Now if there was no one else in the library who needed their books stamped Mrs Huntley would take him around the shelves and show him books that he might like, even books in the ‘Adults’ room. A book on keeping bees, which was most interesting, one called
Birds of the Marshes
and one on keeping hens too. Georg thought he would like to keep hens. Or a dog. A dog that he could hug for warmth and comfort. A dog would curl up on the sofa with him, on the long nights while he waited for Aunt Miriam to come home.

But of course it was impossible in a flat.

 

‘I’ve found a place for you at the Gresham School,’ said Aunt Miriam one Saturday. It was omelettes for breakfast — a
supper dish at home but something the English ate in the morning instead — with grilled summer tomatoes and toast with jam.

‘It’s a good school — a bus ride away, but better than the local. Your English is good enough to pass muster now.’ She smiled at him, the abstracted smile that was the only kind she had these days. ‘You’ve done very well, all on your own. I’m proud of you. We’ll go and buy your school uniform today.’

It was a nice uniform: grey flannel pants, a dark blue blazer and a dark blue cap. He was glad now it was a day school, not a boarding school. He’d be able to see Mrs Huntley after school and there’d still be weekends with Aunt Miriam.

He put the clothes on in the evenings, alone in the flat waiting for Aunt Miriam to return. He looked in the mirror and tried to imagine himself doing maths and playing cricket with his friends. An English boy with English friends.

 

The chance of school vanished.

The Gresham School announced that in August it would evacuate all its students to High Martin Manor, in the country, away from any bombs that might fall on London.

‘I think it best,’ said Aunt Miriam carefully, ‘if you don’t go away with the school to the country. Not when you don’t know anyone.’

Not till I’ve proved I can fit in, thought Georg. Not till no one would suspect that I am German.

The uniform hung lonely in the cupboard. He had worn it so couldn’t send it back. He guessed that if he ever wore a school uniform he’d have grown out of this one.

He knew now just how much having a German nephew living with her might hurt Aunt Miriam too. Having an English father and an English passport made him English only as long as he sounded right.

He worked even harder on his accent. He read the newspaper over and over, so he’d know English things. He tried to imagine himself doing the things the children did in his English storybooks: sailing boats and building fires and playing at the seaside. But what was a sandcastle? Could you really build a whole giant castle out of sand?

 

They called it Operation Pied Piper in the newspaper. Over three short days three and a half million children had to leave England’s cities — cities, like London and Manchester and Liverpool, that might be bombed.
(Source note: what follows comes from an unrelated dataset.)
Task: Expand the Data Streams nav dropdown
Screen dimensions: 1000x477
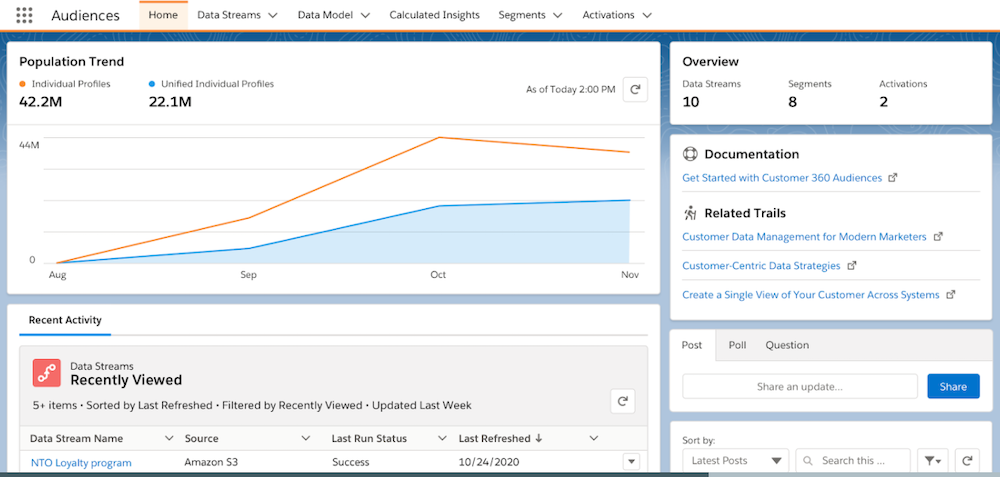Action: [270, 16]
They were taken by train or buses or even trucks west to Wales or to villages far from the coast.

‘Do I have to go?’ asked Georg.

‘Parents don’t have to send their children. But children need to be safe.’

‘Will you send me?’

She bit her lip. ‘I haven’t decided. Do you want to go?’

‘No.’ It wasn’t just that he was scared that strangers might find out he was German and put him in a camp behind barbed wire. Aunt Miriam and her flat and Mrs Huntley’s library were the only safe things he knew. Aunt Miriam mightn’t know much about children, but she was his.
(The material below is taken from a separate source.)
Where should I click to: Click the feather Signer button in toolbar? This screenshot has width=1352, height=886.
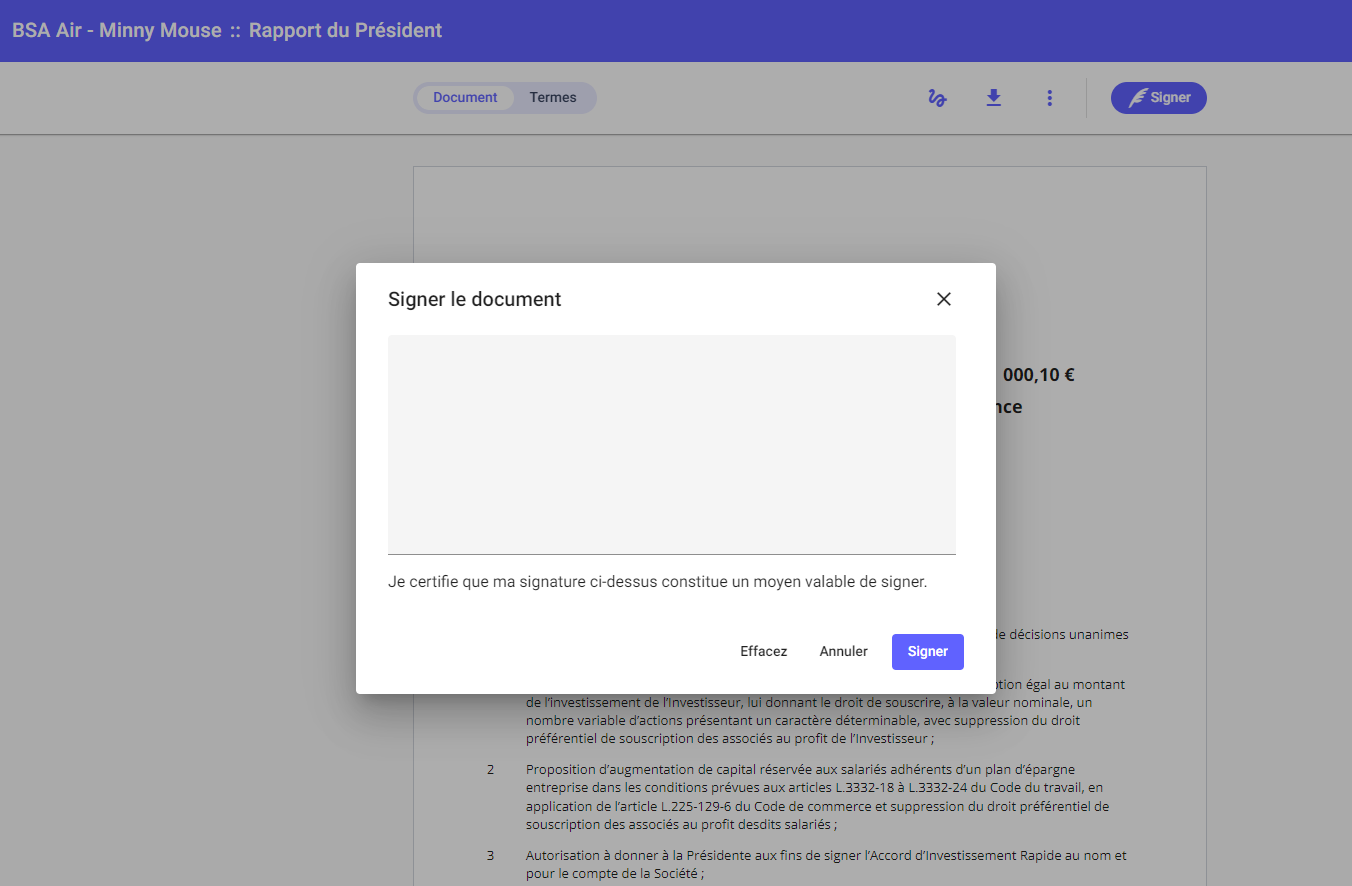coord(1158,98)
She nodded slowly. ‘Very well. But if … if things get bad you may have to leave then. And …’ She hesitated. ‘I shouldn’t tell you this, George. Don’t repeat it.’
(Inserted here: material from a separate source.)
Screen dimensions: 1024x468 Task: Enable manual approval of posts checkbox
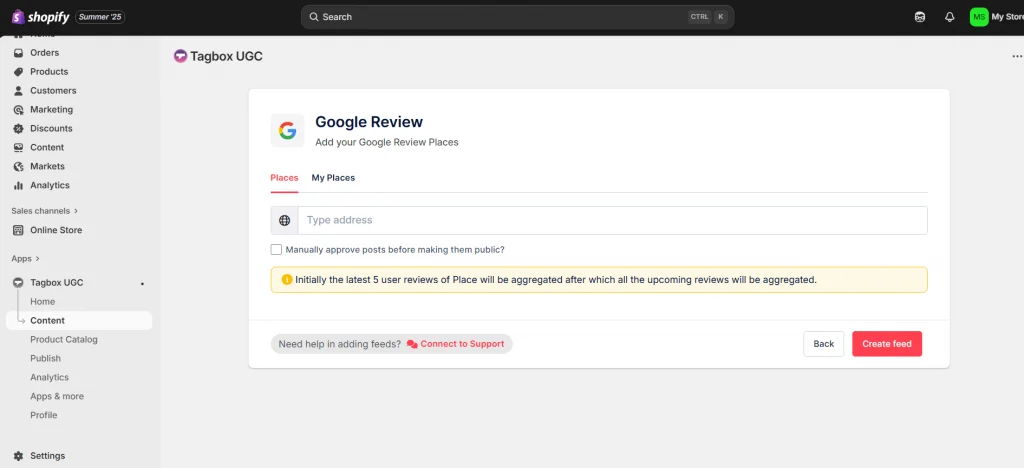tap(276, 250)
Who would I tell it to? he wondered. To Mrs Huntley? To Mutti, in my dreams?

‘My office may be transferred out of London. Its work is too important to be lost to bombs.’

‘Where would we go?’

‘No one’s told me. No one has said anything official yet. Somewhere in the country: that’s all. Somewhere that doesn’t look like it would be worth a bomb.’

A cottage, thought Georg. That’s where his books said people lived in the English countryside. No one would think of bombing cottages. He imagined packing the dreaded suitcase again; it would be worth it to go to a cottage in the country. In books cottages had roses around the door.
Röslein, röslein, röslein rot
… Maybe they could have some hens. He might even be allowed a dog.